Drama preview: “Journey to the West”

Ingrid Chan, Staff Writer

After recreating the French Revolution in “Les Miserables” last spring, the Diamond Bar High School Drama Department will bring to life a 16th Century Chinese legend starting Thursday.

 “Journey to the West,” written by Wu Cheng’en, is considered one of the four great classical novels of Chinese literature, featuring action, adventure and comedy. In the West, the story is often referred to as “Monkey,” one of the key characters.

Set in the Tang Dynasty, the story follows the Buddhist monk Tripitaka, played by Matthew Lee, and his legendary pilgrimage to the more western regions of his time, namely Central Asia and India, in his mission to obtain sacred Buddhist sutras. Accompanied by the three disciples, Monkey (Nick Azurin), Pig (Daniel Durkee) and Sha Monk (Amelia Anijielo), sent by the Gautama Buddha (Nina Wang) to atone for their sins, Tripitaka’s journey is enlivened by the interaction between himself, his companions and the dragon prince who tags along.  The story draws strongly from Chinese folk religion as well as Taoist and Buddhist philosophy.

“It’s so physically taxing.  Much more tiring than what we’ve done before,” Lee said.  “It’s probably one of the first times we’ve ever incorporated martial arts or really big stage fighting.  One of the main characters, played by Nick Azurin, literally has to flip, spin, kick and wheel the staff around.”

Due to the nearly uninterrupted comedy within the story, the students attended workshops with instructor Ron Milts about Commedia Dell’arte an Italian form of theater that  capitalizes on interactive humor to guide and accustom them to the unique movements associated with it.  

Vaudevillian humor also plays a role in the  performance. Its concept is similar to that of Commedia Dell’arte, but vaudevillian is more of a physical, slapstick style of humor.

The theatre department will be following the original script quite accurately, with the exception of cutting out scenes in order to cater to time restraints. They jumped right into rehearsals from the start of school, beginning to memorize and practice the script from the moment the cast list was confirmed.  

“Journey to the West” will be the second DBHS play judged by the California Educational Theatre Association, the first one being last year’s “The Skin of Our Teeth.” CETA is one of the three major theatre education organizations in California, instrumental in getting the Theatre and Dance Act passed.  High schools throughout California put on annual fall plays that CETA sends professional judges to, possibly nominating productions and individual students for awards.

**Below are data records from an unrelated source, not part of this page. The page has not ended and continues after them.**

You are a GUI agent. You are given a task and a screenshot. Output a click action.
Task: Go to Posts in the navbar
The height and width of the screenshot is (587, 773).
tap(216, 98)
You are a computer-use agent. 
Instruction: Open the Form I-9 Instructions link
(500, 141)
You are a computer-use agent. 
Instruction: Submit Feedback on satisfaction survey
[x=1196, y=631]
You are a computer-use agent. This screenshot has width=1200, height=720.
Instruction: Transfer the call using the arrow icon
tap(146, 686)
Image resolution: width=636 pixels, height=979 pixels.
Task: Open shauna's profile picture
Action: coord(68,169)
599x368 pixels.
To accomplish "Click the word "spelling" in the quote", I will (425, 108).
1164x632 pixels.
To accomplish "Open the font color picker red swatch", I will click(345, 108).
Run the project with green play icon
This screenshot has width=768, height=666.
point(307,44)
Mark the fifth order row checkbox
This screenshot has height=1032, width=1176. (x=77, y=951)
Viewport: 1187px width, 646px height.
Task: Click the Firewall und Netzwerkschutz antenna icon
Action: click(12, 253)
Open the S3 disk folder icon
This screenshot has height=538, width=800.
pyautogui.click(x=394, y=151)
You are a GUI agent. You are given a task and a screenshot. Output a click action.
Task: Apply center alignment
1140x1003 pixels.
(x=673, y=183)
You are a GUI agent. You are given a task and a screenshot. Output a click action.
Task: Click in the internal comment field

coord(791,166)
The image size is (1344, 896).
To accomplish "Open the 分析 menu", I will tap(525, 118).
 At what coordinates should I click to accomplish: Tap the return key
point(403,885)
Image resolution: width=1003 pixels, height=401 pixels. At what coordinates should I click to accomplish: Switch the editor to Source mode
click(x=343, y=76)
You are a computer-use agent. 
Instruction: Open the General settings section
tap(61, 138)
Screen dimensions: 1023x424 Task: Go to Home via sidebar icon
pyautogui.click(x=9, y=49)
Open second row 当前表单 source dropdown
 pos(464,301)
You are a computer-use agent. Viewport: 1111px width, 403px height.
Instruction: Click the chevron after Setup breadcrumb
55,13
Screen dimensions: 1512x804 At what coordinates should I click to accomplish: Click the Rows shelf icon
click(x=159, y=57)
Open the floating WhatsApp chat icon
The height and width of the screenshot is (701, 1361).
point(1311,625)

Every play is different, but I believe that this is the first time we’ve done a play based on Chinese literature that includes so many elements of different Asian cultures,” drama teacher Beatrice Casagran said via email.

The costumes for this play will also be vastly different from what the drama department normally handles. Some of the costumes, such as the headpieces for Yama, Guanyin, Tripitaka, Pig, Green Orchid, the Monkey and the Jade Emperor were all designed and constructed by students.  Several others were constructed by the Theatre Company but designed by the DBHS drama department, while the rest were either rented from the Theatre Company or purchased.

To add music to the play, the Drama Department asked DBHS alumnus Will Nazareno to compose original music for the show, which will be performed  by DBHS musicians during the performance.

“I’m very proud of how collaborative and complex this show is,” Casagran said. “I think it is creatively ambitious and it has taught students about a group of characters from literature about whom most were previously unfamiliar.”

“Journey to the West” will be performed in the DBHS theater at 7 p.m. Nov. 3-5 and at 4 p.m. on Nov. 6.